In our study, several grapevine pathogens were identified, Margem soil may constitute a reservoir for grapevine trunk diseases (Eutypa lata, Lasiodiplodia theobromae, Neofusicoccum parvum and Botryosphaeria dothidea) and esca syndrome pathogens (Phaeomoniella chlamydospore and Phaeoacremonium minimum) based on pathogens abundance and higher mortality rate of grapevine in this terroir in the last years, further corroborating that soil may be an important source of GTD inoculum [13]. Additionally, an uncharacterized Fusarium sp. S18/39 species was found to be an indicator species for Margem terroir soils. Although many Fusarium species are grapevine pathogens [83,84], some may also have a biocontrol action against other diseases [85,86,87], thus further studies on this particular species are needed to enlighten its role within grapevine interaction.
Overall, the studied microbiomes reflect the different terroirs, with the possibility to identity indicator species and function/ecologies to each terroir. In the future, taking into account that the soil is considered a plant reservoir of microorganisms, a microbiome study of the must will be interesting to better understand the microorganisms that reflect the differences in wine quality of each terroir.

5. Conclusions

We have used a long-read sequencing approach to trace and define “microbial terroirs” at an organic vineyard at the Douro region. Our results demonstrated that the soil microbiome constitutes a terroir signature. Each terroir was also associated with signature functions, ecologies, and indicator species, suggesting that microbiome analysis is a viable method to distinguish terroirs.

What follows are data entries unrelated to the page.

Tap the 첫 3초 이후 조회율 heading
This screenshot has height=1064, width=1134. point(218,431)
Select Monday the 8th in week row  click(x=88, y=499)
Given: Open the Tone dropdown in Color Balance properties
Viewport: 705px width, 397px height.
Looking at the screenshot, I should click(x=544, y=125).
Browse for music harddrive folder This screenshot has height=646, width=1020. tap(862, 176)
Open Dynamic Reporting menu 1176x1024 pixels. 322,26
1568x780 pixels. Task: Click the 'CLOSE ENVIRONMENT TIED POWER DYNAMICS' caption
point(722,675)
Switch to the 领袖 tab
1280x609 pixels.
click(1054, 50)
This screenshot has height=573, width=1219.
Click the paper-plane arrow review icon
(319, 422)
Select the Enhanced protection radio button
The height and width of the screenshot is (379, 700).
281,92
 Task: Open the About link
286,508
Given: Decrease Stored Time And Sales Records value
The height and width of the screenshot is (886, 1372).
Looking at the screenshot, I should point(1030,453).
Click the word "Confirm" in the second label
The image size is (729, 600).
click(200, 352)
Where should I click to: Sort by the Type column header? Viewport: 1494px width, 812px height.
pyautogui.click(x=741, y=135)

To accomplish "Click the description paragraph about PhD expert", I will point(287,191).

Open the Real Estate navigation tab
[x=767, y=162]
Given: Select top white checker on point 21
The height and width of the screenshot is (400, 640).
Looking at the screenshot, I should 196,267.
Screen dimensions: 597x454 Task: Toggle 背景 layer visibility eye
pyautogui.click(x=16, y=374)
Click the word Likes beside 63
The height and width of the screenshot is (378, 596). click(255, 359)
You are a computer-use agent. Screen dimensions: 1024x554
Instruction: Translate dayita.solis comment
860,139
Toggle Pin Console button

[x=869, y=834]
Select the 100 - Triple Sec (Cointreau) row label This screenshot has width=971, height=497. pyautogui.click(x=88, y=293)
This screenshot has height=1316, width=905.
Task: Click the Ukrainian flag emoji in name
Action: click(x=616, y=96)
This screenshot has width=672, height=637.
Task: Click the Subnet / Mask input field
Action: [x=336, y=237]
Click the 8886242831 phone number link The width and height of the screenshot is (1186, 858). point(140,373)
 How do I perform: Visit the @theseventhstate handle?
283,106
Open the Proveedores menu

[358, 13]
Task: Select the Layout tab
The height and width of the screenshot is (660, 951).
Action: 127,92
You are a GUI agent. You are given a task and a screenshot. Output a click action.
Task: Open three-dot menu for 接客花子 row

This function and indicator species are not only important for terroirs distinguish but also for plant development and potential wine production, reflecting the variety and quality of wine produced in this region. This result may aid the definition of adequate viticulture and oenological practices.

Supplementary Materials

The following supporting information can be downloaded at: https://www.mdpi.com/article/10.3390/microorganisms11030672/s1, Figure S1: Rarefaction curve showing number of observed taxa in each terroir sample; Figure S2: Relative abundance of kingdom (A), Archaea phyla (B), Eukaryota phyla (C), Virus phyla (D) and Bacteria phyla (E) in Quinta dos Murças soil samples. Relative abundance for phyla is calculated within each kingdom group. Individual data points from libraries from different terroirs are shown to give an overall perspective on data variability; Figure S3: Terroir associated Prokaryotes function predicted by FAPROTAX database. Relative Abundance (0–1) hierarchical clustering based on squared Euclidean distance and complete linkage method; Figure S4: Terroir associated Fungal functions predicted by FungalTraits database. Relative Abundance (0–1) hierarchical clustering based on squared Euclidean distance and complete linkage method; Figure S5: Venn diagram representing the terroir where the 37 identified potential indicator species can be found; Table S1: Prokaryotic functions based on database FAPROTAX; Table S2: Fungi ecologies based on database FungalTraits; Table S3: Number different taxonomic level present in each Terroir.; Table S4: Abundance of detected pathogens in Quinta dos Murças terroirs soils.

Author Contributions

Conceptualization, A.F., R.D. and M.G.-C.; methodology: A.F., A.C.-S., B.D. and R.D.; formal analysis: A.C.-S., G.L, M.P. and C.G.; investigation: A.F., R.D., G.L., C.G., A.C.-S. and C.C.; resources, N.O. and J.M.d.S.; data curation, A.F., B.D., A.C.-S., M.P. and R.D.; writing—original draft preparation, A.C.-S., A.F. and B.D.; writing—review and editing, A.C.-S., G.L., M.P., R.D., J.M.d.S., N.O., C.C., M.G.-C., F.A., B.D. and A.F.; project administration, A.F.; funding acquisition, A.F., M.G.-C. and R.D. All authors have read and agreed to the published version of the manuscript.

Funding

This work was supported by Fundação para a Ciência e a Tecnologia (FCT) for the research at MARE (UIDB/04292/2020 and UIDP/04292/2020), ARNET—Aquatic Research Infra-structure Network Associated Laboratory (LA/P/0069/2020), B.D. (CEEC-IND/00511/2017), A.C.-S. fellowship from BioSys PhD programme PD65-2012 (UI/BD/153050/2022), G.L. fellowship (SFRH/BD/145298/2019) and Partnership for research and innovation in the Mediterranean area (PRIMA) by Project “REVINE—Regenerative agricultural approaches to improve ecosystem services in Mediterranean vineyards”, Grant/Award Numbers: (Italian MUR DM no. 1966/2021,20114-2, PRIMA/0011/2020.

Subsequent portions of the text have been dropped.